TASK BRIEF: Wherever a line in the data holds the word "name", pull that line out.
[DATA]
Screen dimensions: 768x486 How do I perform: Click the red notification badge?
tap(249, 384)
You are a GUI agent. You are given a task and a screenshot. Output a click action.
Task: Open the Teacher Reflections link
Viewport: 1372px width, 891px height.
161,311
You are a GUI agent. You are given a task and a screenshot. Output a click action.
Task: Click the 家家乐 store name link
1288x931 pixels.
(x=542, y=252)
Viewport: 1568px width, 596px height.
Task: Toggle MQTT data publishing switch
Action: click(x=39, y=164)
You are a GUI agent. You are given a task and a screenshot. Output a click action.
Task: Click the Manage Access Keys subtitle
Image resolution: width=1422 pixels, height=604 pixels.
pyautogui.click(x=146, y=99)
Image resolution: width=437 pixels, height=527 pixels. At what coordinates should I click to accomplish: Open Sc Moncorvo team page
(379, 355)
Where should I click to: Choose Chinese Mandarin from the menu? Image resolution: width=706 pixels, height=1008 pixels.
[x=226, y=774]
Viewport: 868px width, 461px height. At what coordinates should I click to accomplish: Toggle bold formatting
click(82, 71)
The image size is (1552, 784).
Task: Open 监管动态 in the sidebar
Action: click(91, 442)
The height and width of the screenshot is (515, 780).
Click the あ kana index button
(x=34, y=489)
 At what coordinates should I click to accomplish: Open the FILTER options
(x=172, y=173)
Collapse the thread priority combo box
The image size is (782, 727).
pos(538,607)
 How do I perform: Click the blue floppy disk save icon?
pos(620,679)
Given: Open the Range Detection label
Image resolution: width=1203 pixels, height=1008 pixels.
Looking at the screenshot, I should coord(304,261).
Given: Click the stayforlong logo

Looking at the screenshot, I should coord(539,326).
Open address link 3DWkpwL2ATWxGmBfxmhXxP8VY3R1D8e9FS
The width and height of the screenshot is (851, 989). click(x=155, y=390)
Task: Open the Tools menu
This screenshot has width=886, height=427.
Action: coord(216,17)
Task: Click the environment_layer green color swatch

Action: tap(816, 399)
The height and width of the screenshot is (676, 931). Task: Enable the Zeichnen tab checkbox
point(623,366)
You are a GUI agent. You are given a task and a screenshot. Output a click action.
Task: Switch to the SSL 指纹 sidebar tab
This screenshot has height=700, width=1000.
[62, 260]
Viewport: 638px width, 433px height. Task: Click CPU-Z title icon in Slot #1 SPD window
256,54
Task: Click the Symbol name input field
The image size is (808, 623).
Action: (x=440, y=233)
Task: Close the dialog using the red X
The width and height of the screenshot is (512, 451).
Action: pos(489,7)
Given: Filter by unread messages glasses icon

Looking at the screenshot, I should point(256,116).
[/DATA]
SOLVED PROBLEM:
Task: Click the 家家乐 store name link
Task: Click the Symbol name input field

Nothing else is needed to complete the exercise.